PROMPT ::
Return every line of the listing that contains the word "height".
------ DATA SHOWN ------
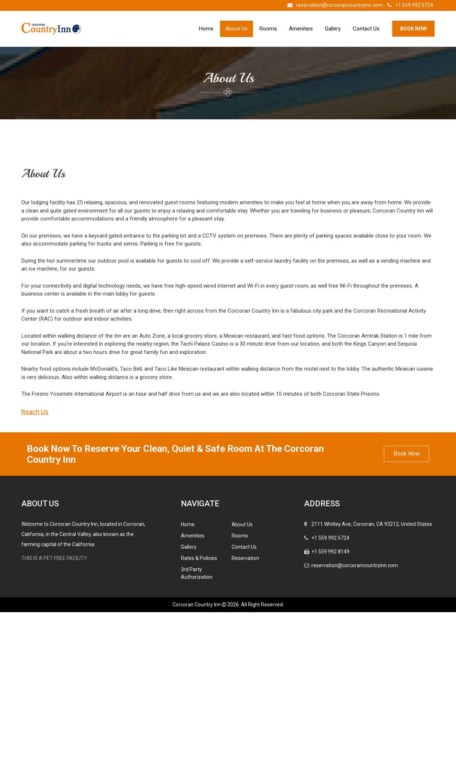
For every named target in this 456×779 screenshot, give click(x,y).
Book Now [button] (407, 620)
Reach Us (35, 578)
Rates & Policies (199, 725)
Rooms (268, 28)
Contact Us (366, 28)
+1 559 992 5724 (408, 5)
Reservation (245, 725)
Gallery (333, 28)
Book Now (413, 29)
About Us (236, 28)
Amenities (301, 28)
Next (418, 225)
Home (206, 28)
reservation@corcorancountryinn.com (333, 5)
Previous (36, 225)
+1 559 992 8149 (330, 718)
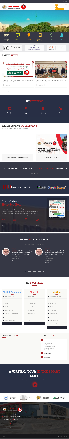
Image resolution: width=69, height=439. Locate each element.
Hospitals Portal (53, 307)
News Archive (12, 91)
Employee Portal (9, 310)
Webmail (7, 303)
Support (65, 436)
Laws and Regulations (49, 348)
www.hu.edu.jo (15, 424)
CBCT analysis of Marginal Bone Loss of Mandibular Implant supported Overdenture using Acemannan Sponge (55, 254)
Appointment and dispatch (56, 297)
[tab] (54, 341)
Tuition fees (16, 224)
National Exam (53, 303)
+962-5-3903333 (7, 420)
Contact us (6, 424)
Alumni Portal (53, 317)
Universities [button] (47, 357)
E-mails (29, 321)
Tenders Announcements (49, 350)
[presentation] (3, 74)
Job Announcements (54, 300)
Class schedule (31, 310)
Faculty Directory (9, 307)
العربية (65, 1)
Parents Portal (53, 310)
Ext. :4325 (16, 420)
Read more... (35, 173)
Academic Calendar (32, 303)
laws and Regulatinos (10, 321)
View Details (7, 85)
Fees (29, 317)
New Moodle (30, 307)
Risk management (48, 343)
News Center (5, 91)
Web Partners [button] (47, 354)
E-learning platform (9, 297)
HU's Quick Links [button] (48, 340)
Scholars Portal (53, 314)
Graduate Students (54, 321)
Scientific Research (9, 317)
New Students (31, 300)
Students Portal (31, 297)
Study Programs (31, 314)
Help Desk (60, 436)
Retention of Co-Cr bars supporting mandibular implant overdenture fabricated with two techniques (22, 253)
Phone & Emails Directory (49, 347)
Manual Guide (28, 224)
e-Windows (7, 300)
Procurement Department (55, 324)
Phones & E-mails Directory (11, 314)
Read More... (14, 260)
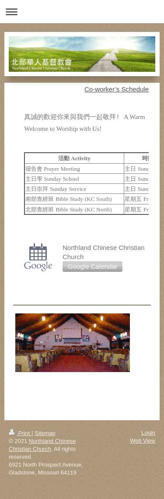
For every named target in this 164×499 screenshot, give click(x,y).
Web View (142, 440)
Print (20, 433)
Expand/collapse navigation (82, 11)
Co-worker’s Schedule (116, 89)
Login (148, 432)
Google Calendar (92, 266)
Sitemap (45, 433)
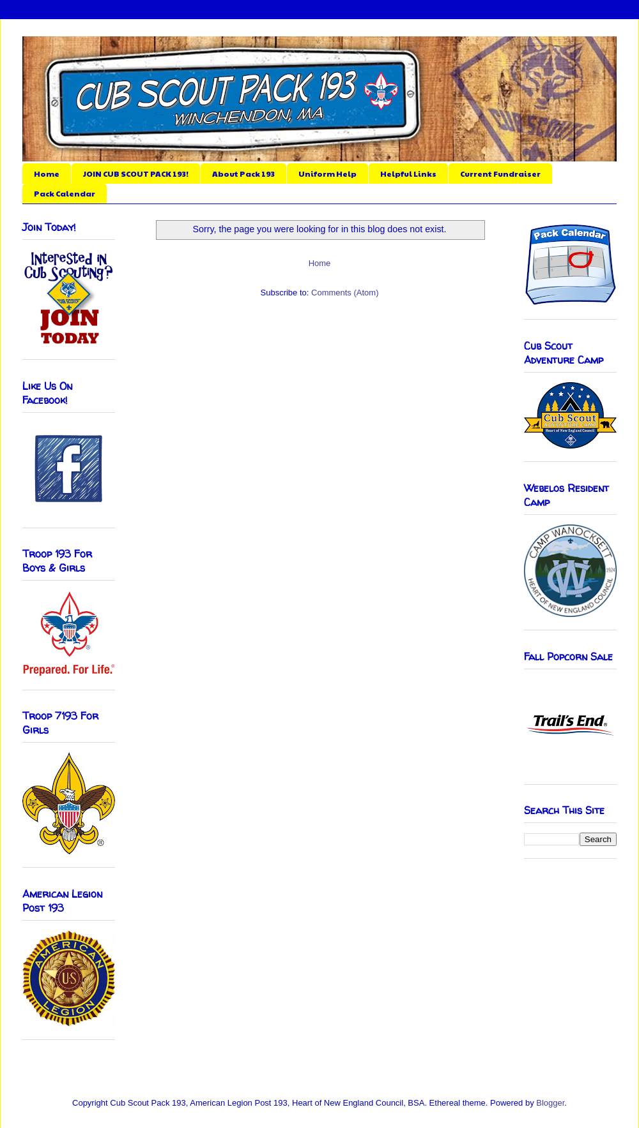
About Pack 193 (243, 173)
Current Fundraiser (500, 173)
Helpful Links (408, 173)
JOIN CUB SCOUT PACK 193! (136, 173)
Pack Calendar (64, 193)
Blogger (550, 1103)
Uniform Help (327, 173)
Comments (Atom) (344, 292)
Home (46, 173)
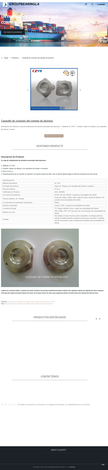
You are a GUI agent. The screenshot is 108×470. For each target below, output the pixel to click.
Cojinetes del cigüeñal (69, 290)
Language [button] (101, 4)
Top (102, 464)
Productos (15, 58)
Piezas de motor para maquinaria (52, 293)
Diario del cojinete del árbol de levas (86, 293)
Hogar (6, 58)
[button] (86, 4)
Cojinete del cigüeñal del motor (87, 290)
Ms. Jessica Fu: (9, 409)
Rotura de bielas (69, 293)
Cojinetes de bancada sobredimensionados (48, 290)
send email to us (54, 136)
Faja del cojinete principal (12, 293)
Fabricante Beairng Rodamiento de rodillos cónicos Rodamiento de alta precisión (28, 303)
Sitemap (72, 467)
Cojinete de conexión (8, 290)
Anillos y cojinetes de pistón (24, 290)
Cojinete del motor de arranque (31, 293)
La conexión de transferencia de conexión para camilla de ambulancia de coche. (31, 301)
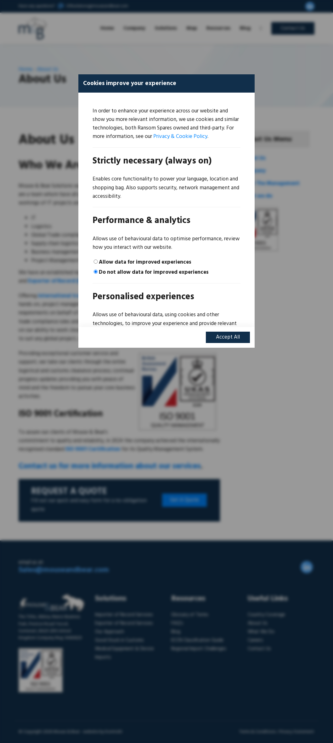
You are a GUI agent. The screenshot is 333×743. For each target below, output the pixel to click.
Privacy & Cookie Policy (180, 136)
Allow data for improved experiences (145, 262)
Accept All (228, 337)
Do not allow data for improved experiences (154, 272)
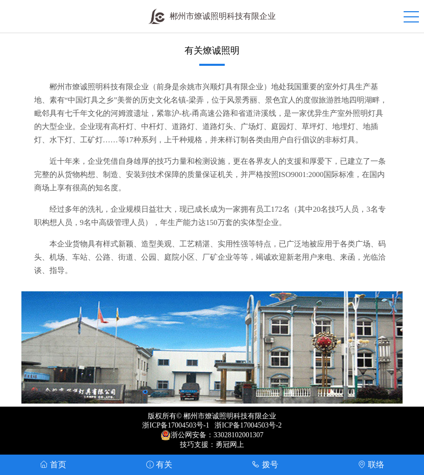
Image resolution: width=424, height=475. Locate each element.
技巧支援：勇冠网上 (212, 444)
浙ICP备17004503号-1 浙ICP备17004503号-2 (211, 425)
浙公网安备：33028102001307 (217, 435)
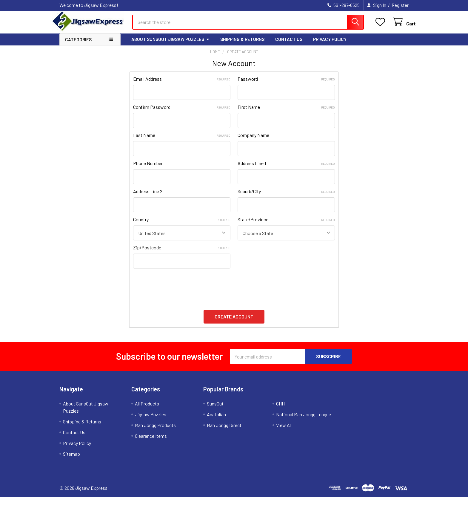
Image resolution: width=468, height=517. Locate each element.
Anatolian (216, 420)
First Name (286, 112)
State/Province (286, 225)
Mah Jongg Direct (224, 430)
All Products (147, 409)
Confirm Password (181, 112)
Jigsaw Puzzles (150, 420)
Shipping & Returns (242, 44)
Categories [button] (78, 45)
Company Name (253, 140)
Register (400, 5)
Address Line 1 (286, 168)
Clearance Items (151, 441)
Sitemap (71, 459)
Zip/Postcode (181, 253)
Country (181, 225)
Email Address (181, 84)
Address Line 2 (147, 196)
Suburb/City (286, 196)
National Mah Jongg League (303, 420)
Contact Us (288, 44)
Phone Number (148, 168)
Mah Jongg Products (155, 430)
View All (284, 430)
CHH (280, 409)
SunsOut (215, 409)
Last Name (181, 140)
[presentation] (178, 289)
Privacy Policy (330, 44)
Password (286, 84)
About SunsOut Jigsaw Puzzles (170, 44)
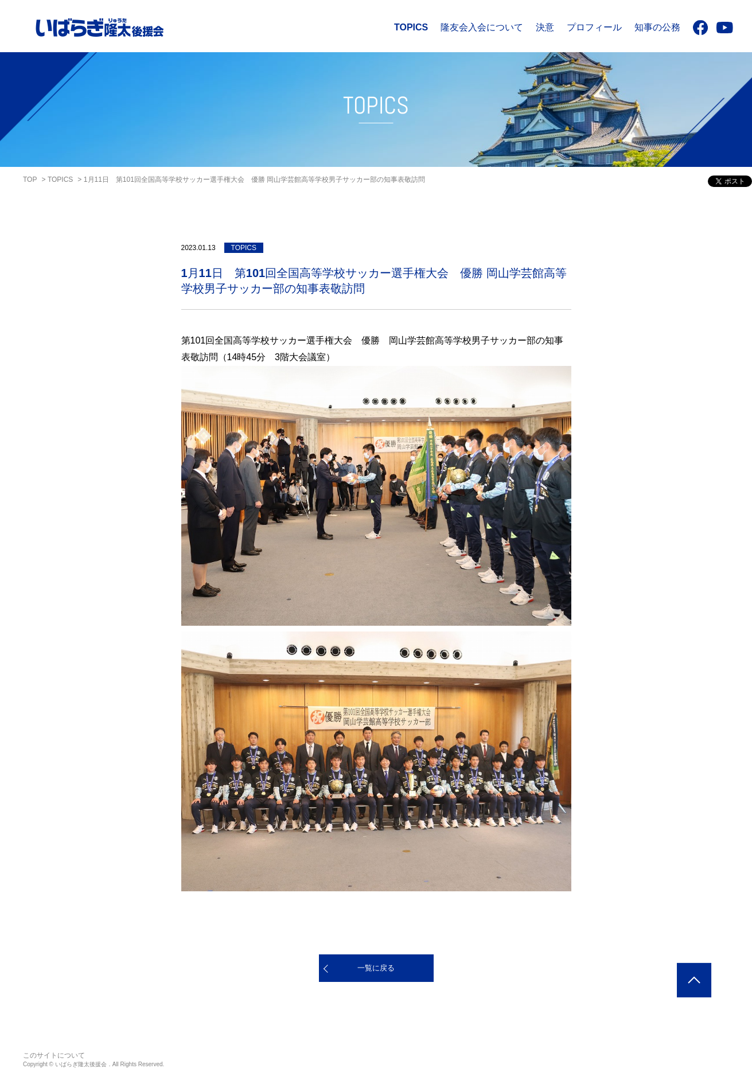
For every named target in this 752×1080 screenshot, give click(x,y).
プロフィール (594, 27)
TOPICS (411, 27)
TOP (30, 180)
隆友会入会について (482, 27)
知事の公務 (657, 27)
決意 (545, 27)
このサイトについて (54, 1055)
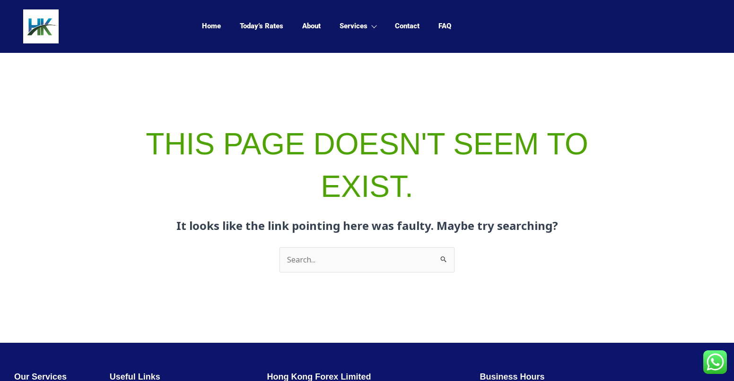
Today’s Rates (261, 26)
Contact (407, 26)
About (311, 26)
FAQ (444, 26)
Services (358, 26)
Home (211, 26)
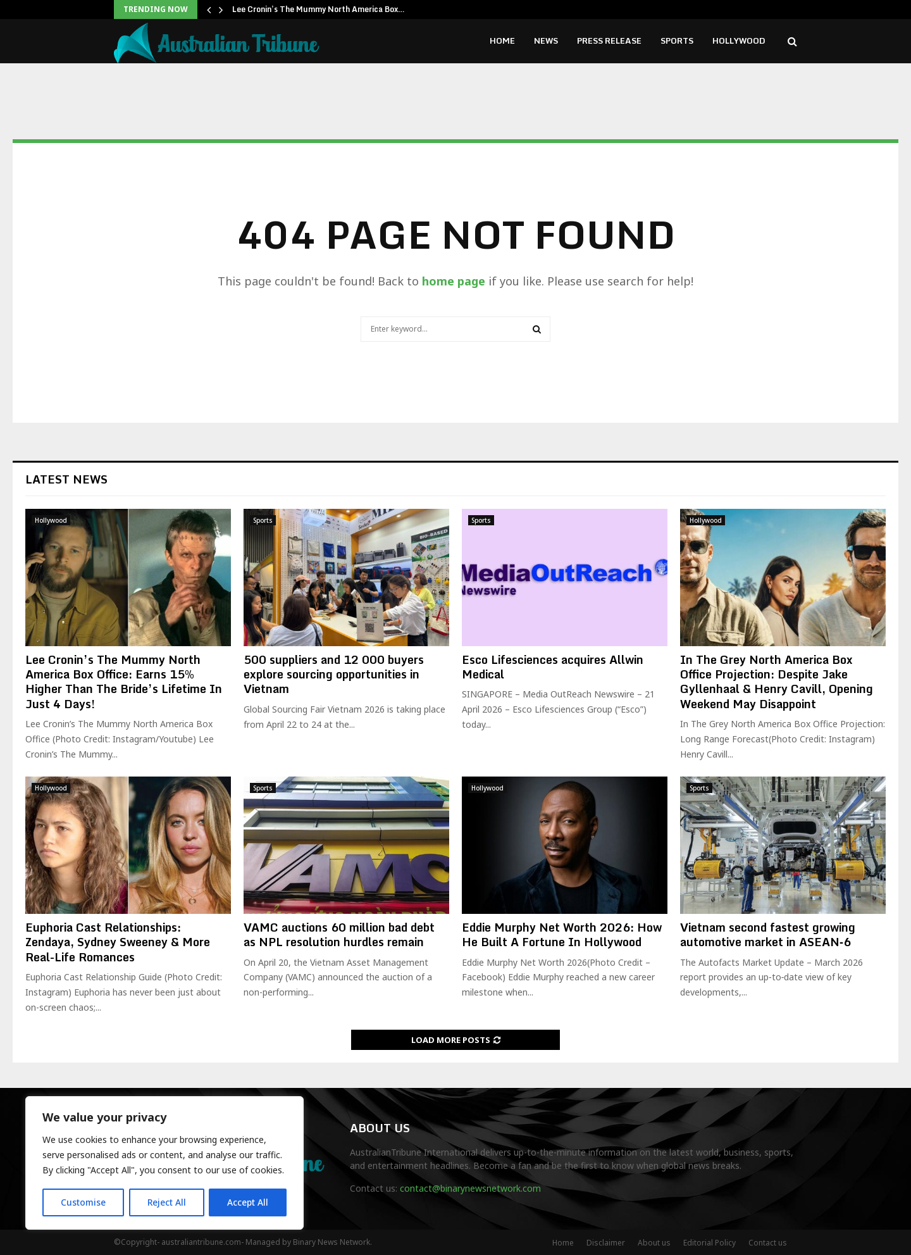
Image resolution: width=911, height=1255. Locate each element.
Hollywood (738, 40)
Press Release (609, 40)
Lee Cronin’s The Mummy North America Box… (318, 9)
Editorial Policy (709, 1242)
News (546, 40)
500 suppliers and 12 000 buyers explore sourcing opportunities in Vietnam (334, 674)
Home (502, 40)
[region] (164, 1163)
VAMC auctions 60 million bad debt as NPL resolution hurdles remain (339, 934)
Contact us (767, 1242)
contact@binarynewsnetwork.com (470, 1188)
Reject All (166, 1202)
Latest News (66, 479)
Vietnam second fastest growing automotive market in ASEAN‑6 (767, 934)
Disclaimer (605, 1242)
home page (453, 281)
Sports (676, 40)
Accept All (248, 1202)
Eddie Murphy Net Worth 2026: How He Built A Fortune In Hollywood (562, 934)
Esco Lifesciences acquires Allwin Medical (552, 667)
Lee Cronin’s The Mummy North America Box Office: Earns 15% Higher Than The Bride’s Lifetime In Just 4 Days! (123, 681)
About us (654, 1242)
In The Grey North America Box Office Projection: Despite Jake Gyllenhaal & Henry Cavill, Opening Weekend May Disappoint (776, 681)
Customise (83, 1202)
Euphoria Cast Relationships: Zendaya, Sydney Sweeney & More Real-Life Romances (117, 942)
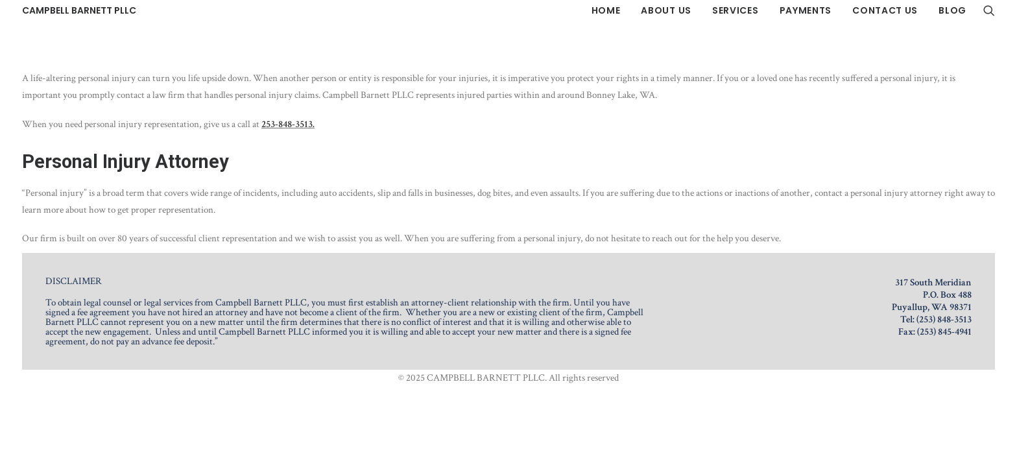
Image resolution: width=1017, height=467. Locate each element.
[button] (989, 10)
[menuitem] (606, 10)
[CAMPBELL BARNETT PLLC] (79, 10)
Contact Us (885, 10)
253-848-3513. (288, 124)
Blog (952, 10)
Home (606, 10)
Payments (806, 10)
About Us (666, 10)
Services (735, 10)
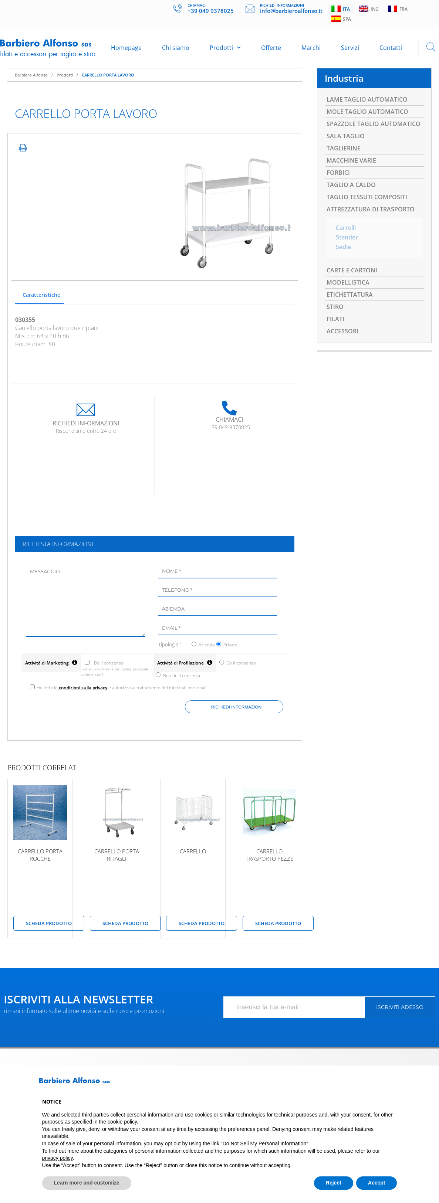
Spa (341, 19)
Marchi (311, 48)
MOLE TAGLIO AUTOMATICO (367, 112)
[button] (393, 1083)
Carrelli (346, 228)
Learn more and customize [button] (86, 1183)
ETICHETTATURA (350, 294)
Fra (398, 9)
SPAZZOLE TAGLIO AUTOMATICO (374, 124)
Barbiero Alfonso (31, 75)
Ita (340, 9)
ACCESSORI (342, 331)
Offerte (271, 48)
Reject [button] (333, 1183)
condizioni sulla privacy (82, 689)
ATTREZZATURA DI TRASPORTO (371, 209)
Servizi (350, 48)
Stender (347, 238)
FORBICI (338, 173)
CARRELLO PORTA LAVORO (108, 75)
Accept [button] (376, 1183)
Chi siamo (175, 48)
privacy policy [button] (57, 1158)
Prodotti (225, 47)
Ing (369, 9)
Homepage (126, 48)
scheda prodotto (49, 924)
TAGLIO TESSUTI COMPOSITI (367, 197)
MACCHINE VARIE (351, 160)
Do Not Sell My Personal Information (264, 1143)
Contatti (390, 48)
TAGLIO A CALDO (351, 185)
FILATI (335, 319)
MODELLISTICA (348, 282)
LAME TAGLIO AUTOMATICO (367, 99)
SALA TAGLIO (346, 136)
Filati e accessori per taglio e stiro (47, 54)
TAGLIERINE (344, 148)
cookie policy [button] (122, 1122)
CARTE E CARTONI (352, 270)
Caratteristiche (41, 294)
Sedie (343, 247)
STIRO (335, 307)
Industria (344, 78)
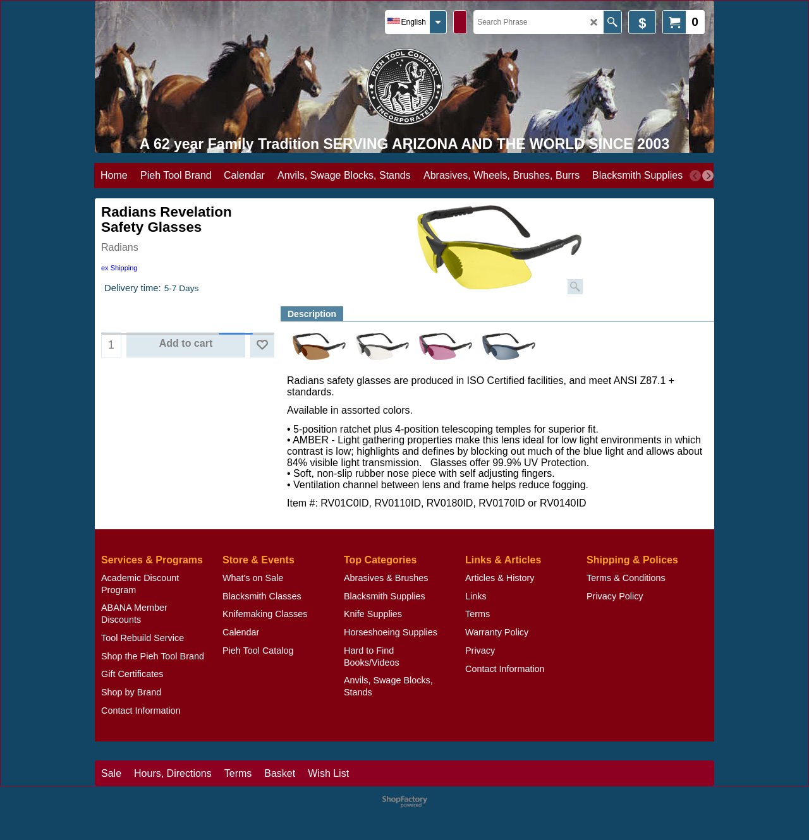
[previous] (695, 175)
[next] (708, 175)
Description (312, 314)
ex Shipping (119, 268)
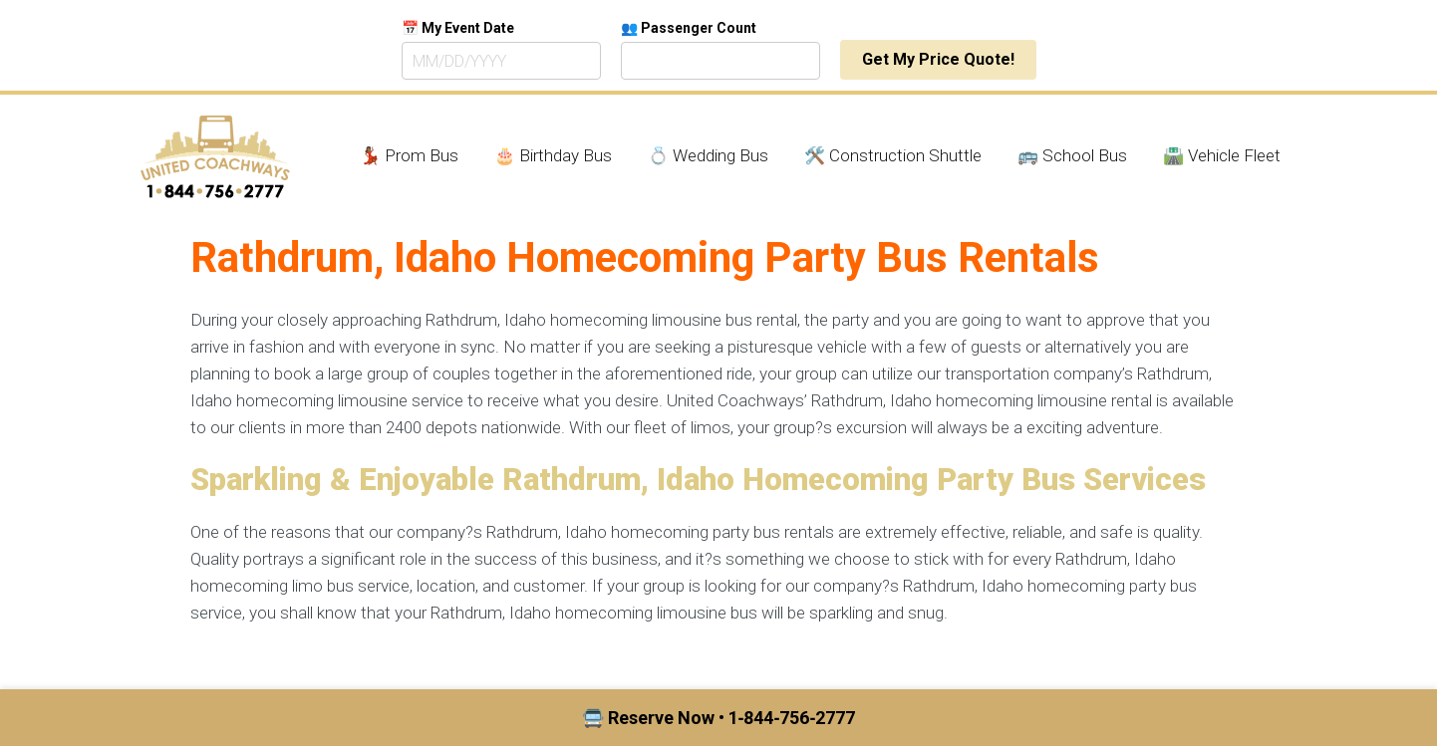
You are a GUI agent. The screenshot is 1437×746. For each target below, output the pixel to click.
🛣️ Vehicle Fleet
------
SOLUTION FOR THIS EXERCISE ::
Image resolution: width=69, height=439. Locate each element.
Image resolution: width=424, height=475. Locate each element.
Image resolution: width=468, height=517. Locate each element.
Image resolution: width=911, height=1255. Locate each element.
Image resolution: width=1017, height=467. Locate each element.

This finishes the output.